As part of the program’s requirements, Vetagiri delivered a presentation on his experience to a panel at Concordia on May 1. He used a tasty comparison to describe his impressions.

“Shadowing Eric was like going into an all-you-can-eat buffet, but the only difference is instead of serving food, they serve knowledge each and every day,” he said.

Vetagiri’s final reaction was a far cry from his original hesitance and slight skepticism. “I wasn’t sure what to expect at all, because I couldn’t digest the thought of shadowing someone for four months,” Vetagiri admitted.

During that period, Vetegiri did a lot more than just peer over the CEO’s shoulder. He took the opportunity to apply the knowledge he had gained in his MBA through a variety of different roles, including project management, business analysis, business process management and ultimately product management.

The process and experience helped Vetegiri to more accurately define his preferred career path. It also left him with some pieces of true wisdom.

“It’s about not giving up,” he says. “Just because you don’t know something today doesn’t mean you won’t know it tomorrow.”

'It's going to be transformative for the company'

Saint-Jacques also went in wondering exactly how the program was going to play out. “I thought, ‘What am I going to do with this person?’” he says.

But as he went through the candidate selection process, his expectations clarified. Saint-Jacques says the fact that he now has an employee who can be completely upfront and honest with him is invaluable.
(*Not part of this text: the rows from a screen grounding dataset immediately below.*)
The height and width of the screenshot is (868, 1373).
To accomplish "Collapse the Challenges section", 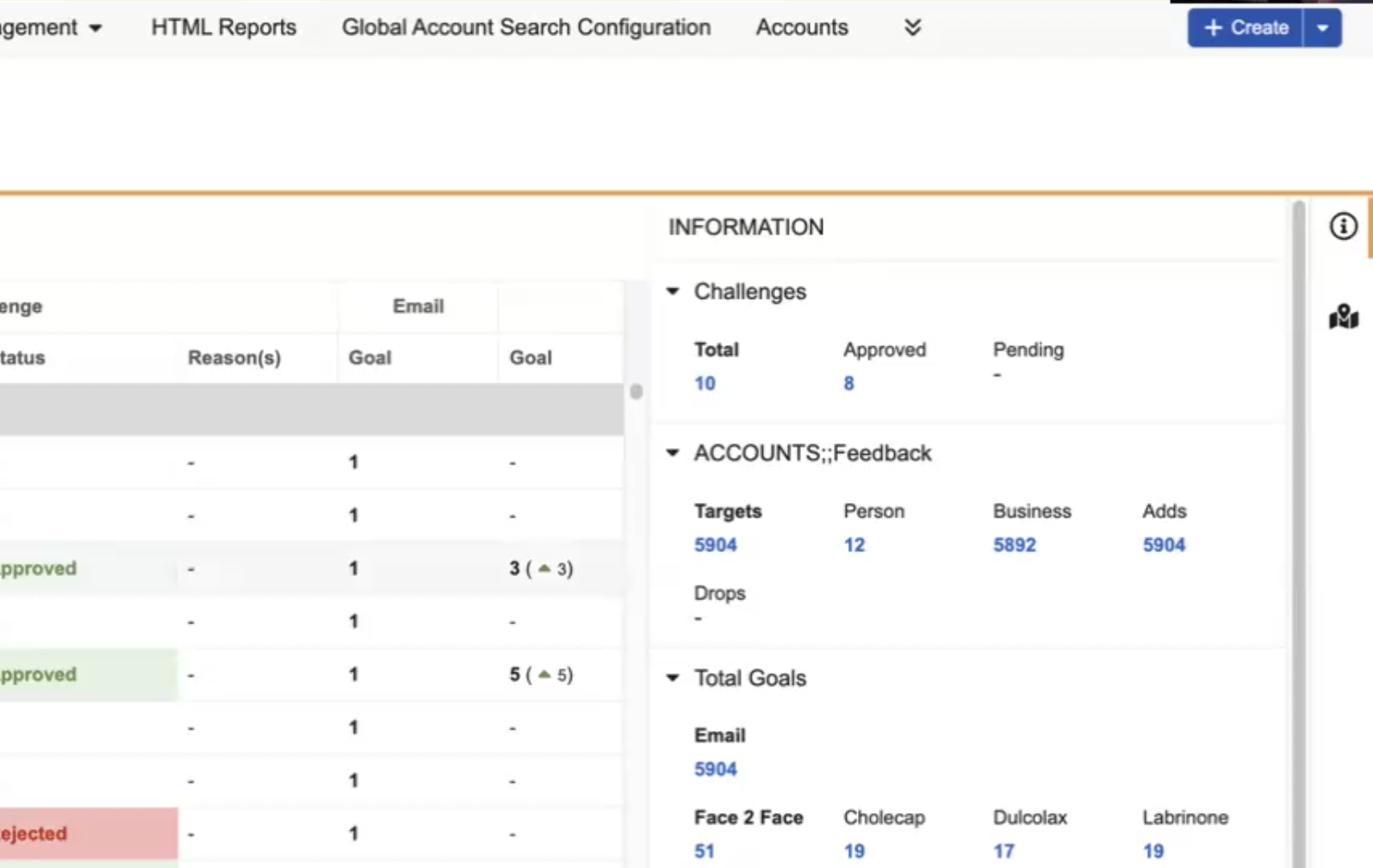I will coord(673,292).
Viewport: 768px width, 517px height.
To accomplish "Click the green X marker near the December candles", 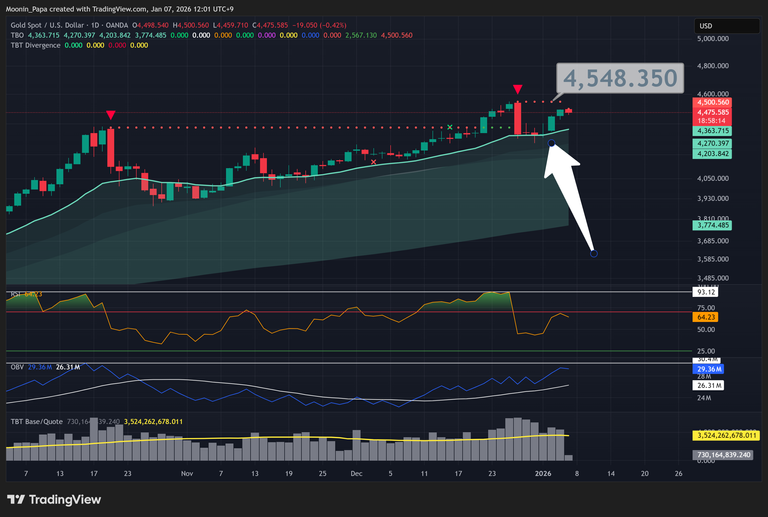I will (451, 128).
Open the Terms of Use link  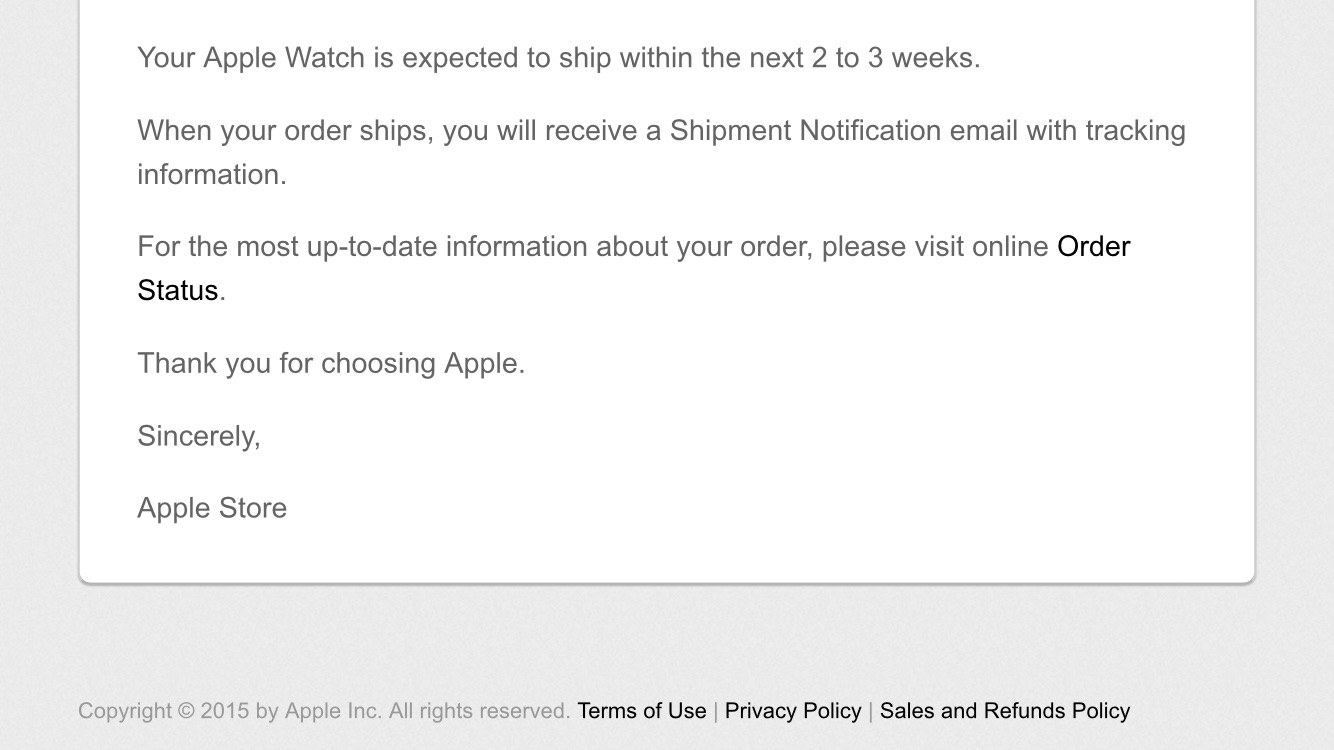[641, 711]
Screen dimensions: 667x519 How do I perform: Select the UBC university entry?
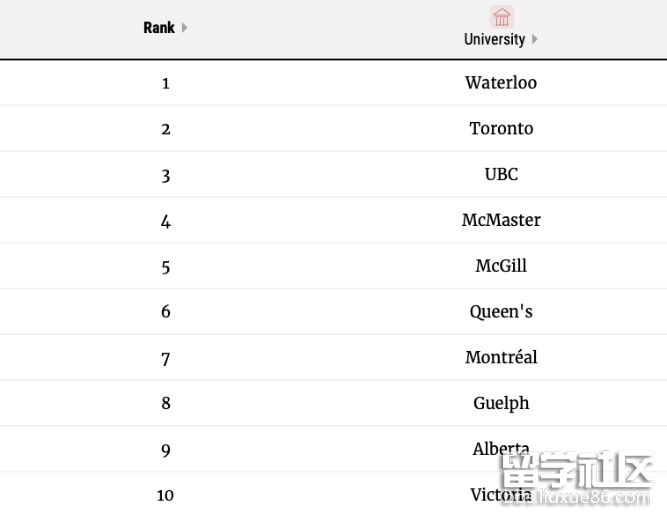(x=501, y=174)
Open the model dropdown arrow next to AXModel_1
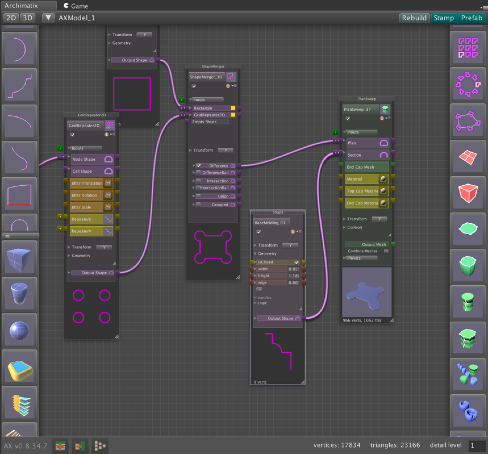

“Vikram, forever and ever, as long as he works for GGI, will always feel comfortable opening my door and saying, ‘This thing’s broken, and we should think of something to fix that,’ and, ‘This is not working, people are not connecting with your message,’ or, ‘Why are we doing that? That makes no sense,’” Saint-Jacques says.

“It’s going to be transformative for the company. I have discovered an extremely important program that should be nurtured and structured and supported and explained and really carefully protected, because it’s transformative.”

With refined criteria for the selection process, and a better understanding of what is expected from both the students and the CEOs, the shadowing program is forging ahead with four CEO-student pairs over the summer and an additional seven pairs in the fall.

Meder sees no limit for the CEO shadowing program and the opportunities it could create.

“Ten years from now, what does 100 people like this look like?” he asks. “Imagine the power of the business community with 100 of these people having emerged from these kinds of experiences.”